▶ _WHAT YOU HAVE TO DO_
The answer must be an exact copy of the records below, with every picture left out.

▶ _INFORMATION SHOWN_
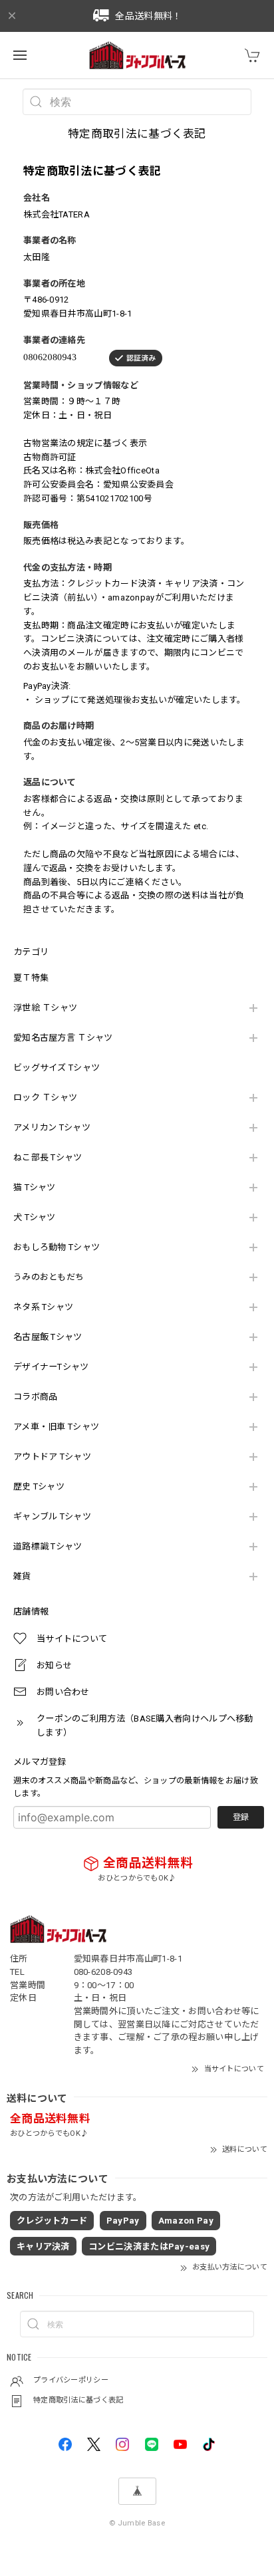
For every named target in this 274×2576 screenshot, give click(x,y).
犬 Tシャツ (34, 1217)
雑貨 (22, 1576)
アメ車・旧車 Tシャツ (56, 1427)
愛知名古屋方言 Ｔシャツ (63, 1038)
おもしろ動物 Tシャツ (56, 1247)
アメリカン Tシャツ (51, 1127)
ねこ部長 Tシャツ (47, 1157)
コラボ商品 (35, 1397)
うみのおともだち (48, 1277)
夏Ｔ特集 (31, 978)
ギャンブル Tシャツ (52, 1516)
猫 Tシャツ (34, 1187)
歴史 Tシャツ (39, 1486)
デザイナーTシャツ (51, 1367)
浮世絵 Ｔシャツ (45, 1008)
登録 (241, 1817)
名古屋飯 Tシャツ (47, 1337)
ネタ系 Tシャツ (43, 1307)
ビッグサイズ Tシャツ (56, 1068)
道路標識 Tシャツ (47, 1546)
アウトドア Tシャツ (52, 1457)
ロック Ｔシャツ (45, 1097)
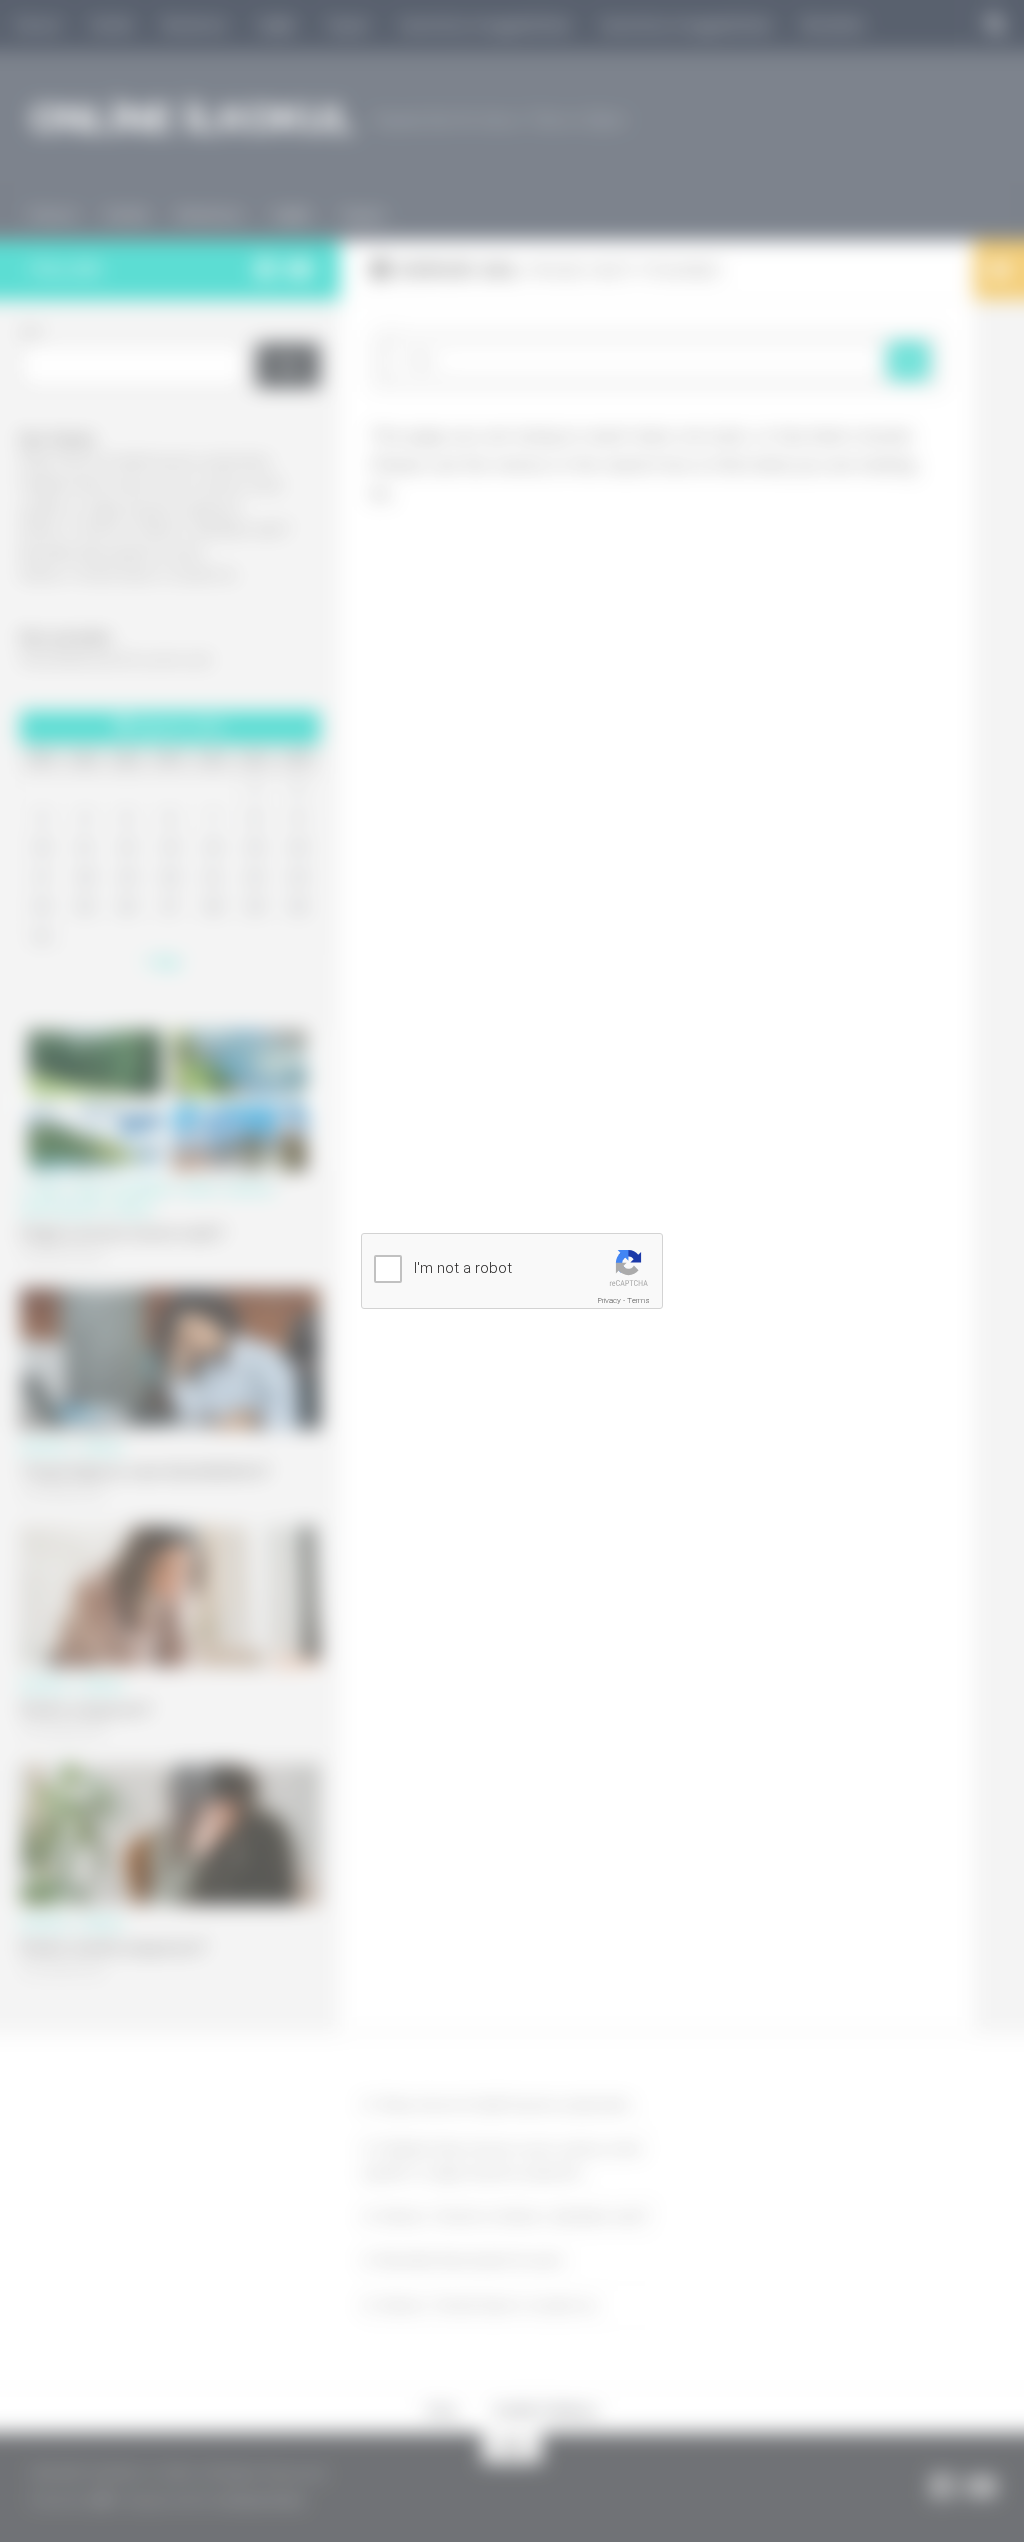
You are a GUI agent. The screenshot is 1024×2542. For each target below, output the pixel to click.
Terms (638, 1300)
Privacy (609, 1300)
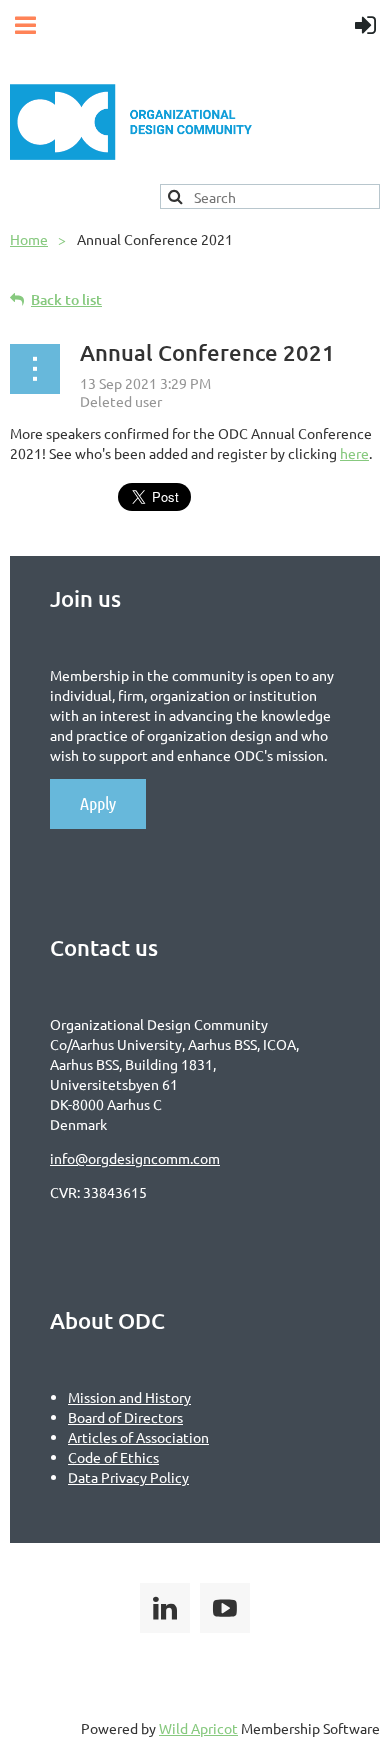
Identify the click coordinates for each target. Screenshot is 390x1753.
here (354, 453)
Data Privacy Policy (128, 1477)
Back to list (66, 299)
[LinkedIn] (165, 1608)
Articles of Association (138, 1437)
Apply (98, 803)
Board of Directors (125, 1417)
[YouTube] (225, 1608)
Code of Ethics (113, 1457)
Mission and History (129, 1397)
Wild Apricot (198, 1728)
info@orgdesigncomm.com (135, 1158)
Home (29, 239)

▶ _ANSWER_
For every named target in this 274×2576 screenshot, give click(x,y).
犬 Tシャツ (34, 1217)
雑貨 (22, 1576)
アメ車・旧車 Tシャツ (56, 1427)
愛知名古屋方言 Ｔシャツ (63, 1038)
おもしろ動物 Tシャツ (56, 1247)
アメリカン Tシャツ (51, 1127)
ねこ部長 Tシャツ (47, 1157)
コラボ商品 (35, 1397)
うみのおともだち (48, 1277)
夏Ｔ特集 (31, 978)
ギャンブル Tシャツ (52, 1516)
猫 Tシャツ (34, 1187)
歴史 Tシャツ (39, 1486)
デザイナーTシャツ (51, 1367)
浮世絵 Ｔシャツ (45, 1008)
登録 (241, 1817)
名古屋飯 Tシャツ (47, 1337)
ネタ系 Tシャツ (43, 1307)
ビッグサイズ Tシャツ (56, 1068)
道路標識 Tシャツ (47, 1546)
アウトドア Tシャツ (52, 1457)
ロック Ｔシャツ (45, 1097)
You are a GUI agent. The screenshot is 1024×2542. For each target below, output the pixel to click.
Terms (638, 1300)
Privacy (609, 1300)
Identify the click coordinates for each target. Screenshot is 390x1753.
here (354, 453)
Data Privacy Policy (128, 1477)
Back to list (66, 299)
[LinkedIn] (165, 1608)
Articles of Association (138, 1437)
Apply (98, 803)
Board of Directors (125, 1417)
[YouTube] (225, 1608)
Code of Ethics (113, 1457)
Mission and History (129, 1397)
Wild Apricot (198, 1728)
info@orgdesigncomm.com (135, 1158)
Home (29, 239)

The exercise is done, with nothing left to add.